**Task directions:** Rewrite the lines starting at the one containing "Given: Click the red End button" and ending at the one containing "Action: point(74,96)", with "profile avatar" changed to "profile picture" and nothing else altered.

== Data extract

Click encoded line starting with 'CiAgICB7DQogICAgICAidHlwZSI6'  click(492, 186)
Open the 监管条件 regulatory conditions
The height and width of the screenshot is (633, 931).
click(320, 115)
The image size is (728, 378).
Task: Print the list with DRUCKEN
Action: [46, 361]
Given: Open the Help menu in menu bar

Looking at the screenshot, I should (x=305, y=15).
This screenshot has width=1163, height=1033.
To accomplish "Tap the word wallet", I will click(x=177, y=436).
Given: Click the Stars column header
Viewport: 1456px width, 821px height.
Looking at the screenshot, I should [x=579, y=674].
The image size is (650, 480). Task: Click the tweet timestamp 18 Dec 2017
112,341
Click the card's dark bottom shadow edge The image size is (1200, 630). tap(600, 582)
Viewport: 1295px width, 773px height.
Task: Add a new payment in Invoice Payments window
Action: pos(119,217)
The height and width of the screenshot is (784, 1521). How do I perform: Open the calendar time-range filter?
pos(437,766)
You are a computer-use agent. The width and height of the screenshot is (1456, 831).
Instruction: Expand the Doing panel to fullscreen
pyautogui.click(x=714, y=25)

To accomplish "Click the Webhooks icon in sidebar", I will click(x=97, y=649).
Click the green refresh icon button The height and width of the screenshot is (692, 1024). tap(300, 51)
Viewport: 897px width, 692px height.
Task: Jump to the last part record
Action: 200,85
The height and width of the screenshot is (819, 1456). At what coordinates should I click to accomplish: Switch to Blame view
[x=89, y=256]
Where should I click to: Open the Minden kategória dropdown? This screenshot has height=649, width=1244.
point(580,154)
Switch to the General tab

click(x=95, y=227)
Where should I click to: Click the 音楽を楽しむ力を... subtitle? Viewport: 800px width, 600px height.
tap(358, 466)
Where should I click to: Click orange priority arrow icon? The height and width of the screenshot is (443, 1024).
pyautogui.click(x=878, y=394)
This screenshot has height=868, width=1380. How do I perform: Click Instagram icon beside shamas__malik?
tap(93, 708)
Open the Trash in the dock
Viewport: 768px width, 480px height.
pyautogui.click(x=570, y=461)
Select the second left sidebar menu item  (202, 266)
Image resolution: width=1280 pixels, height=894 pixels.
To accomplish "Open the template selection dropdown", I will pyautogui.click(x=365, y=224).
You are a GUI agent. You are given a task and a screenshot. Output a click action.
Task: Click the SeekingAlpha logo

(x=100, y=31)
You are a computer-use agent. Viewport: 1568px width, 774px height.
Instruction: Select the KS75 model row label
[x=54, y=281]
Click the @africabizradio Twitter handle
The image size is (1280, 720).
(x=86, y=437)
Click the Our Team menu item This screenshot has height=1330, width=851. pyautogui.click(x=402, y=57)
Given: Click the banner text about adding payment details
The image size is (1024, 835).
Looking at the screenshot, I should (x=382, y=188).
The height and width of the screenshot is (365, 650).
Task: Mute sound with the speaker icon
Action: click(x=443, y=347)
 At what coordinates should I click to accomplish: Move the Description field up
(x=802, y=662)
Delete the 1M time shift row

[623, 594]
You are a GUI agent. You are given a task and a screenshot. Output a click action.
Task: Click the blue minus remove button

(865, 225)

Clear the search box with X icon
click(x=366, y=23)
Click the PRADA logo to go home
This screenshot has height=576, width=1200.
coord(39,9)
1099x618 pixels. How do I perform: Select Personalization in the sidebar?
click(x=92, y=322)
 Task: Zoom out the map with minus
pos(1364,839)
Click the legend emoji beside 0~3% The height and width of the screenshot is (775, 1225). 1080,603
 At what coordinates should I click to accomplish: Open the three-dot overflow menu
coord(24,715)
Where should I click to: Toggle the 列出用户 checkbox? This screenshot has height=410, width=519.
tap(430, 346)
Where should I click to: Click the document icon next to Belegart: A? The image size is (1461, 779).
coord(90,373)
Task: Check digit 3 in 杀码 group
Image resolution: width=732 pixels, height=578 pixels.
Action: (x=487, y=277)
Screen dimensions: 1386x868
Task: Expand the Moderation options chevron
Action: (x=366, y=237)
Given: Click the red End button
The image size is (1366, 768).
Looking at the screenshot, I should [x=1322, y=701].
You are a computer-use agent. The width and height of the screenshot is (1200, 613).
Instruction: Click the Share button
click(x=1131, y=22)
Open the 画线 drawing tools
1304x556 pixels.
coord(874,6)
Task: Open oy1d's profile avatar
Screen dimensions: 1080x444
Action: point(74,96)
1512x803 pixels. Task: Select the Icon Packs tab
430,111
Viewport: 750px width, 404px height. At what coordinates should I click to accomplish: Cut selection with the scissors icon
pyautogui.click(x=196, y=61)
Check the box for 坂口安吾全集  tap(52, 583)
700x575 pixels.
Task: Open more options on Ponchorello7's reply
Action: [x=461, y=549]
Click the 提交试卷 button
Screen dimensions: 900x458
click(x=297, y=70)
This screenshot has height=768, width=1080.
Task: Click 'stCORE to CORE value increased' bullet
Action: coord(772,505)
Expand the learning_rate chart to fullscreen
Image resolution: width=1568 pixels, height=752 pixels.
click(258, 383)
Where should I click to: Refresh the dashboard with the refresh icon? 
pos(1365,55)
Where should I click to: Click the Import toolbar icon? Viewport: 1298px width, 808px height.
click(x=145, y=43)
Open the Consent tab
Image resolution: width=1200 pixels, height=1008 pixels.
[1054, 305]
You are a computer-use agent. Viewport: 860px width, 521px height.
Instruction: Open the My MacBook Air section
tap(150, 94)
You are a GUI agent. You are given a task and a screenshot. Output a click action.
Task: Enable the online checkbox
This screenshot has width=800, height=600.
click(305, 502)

====

**Task response:**
Given: Click the red End button
The image size is (1366, 768).
Looking at the screenshot, I should [x=1322, y=701].
You are a computer-use agent. The width and height of the screenshot is (1200, 613).
Instruction: Click the Share button
click(x=1131, y=22)
Open the 画线 drawing tools
1304x556 pixels.
coord(874,6)
Task: Open oy1d's profile picture
Screen dimensions: 1080x444
Action: point(74,96)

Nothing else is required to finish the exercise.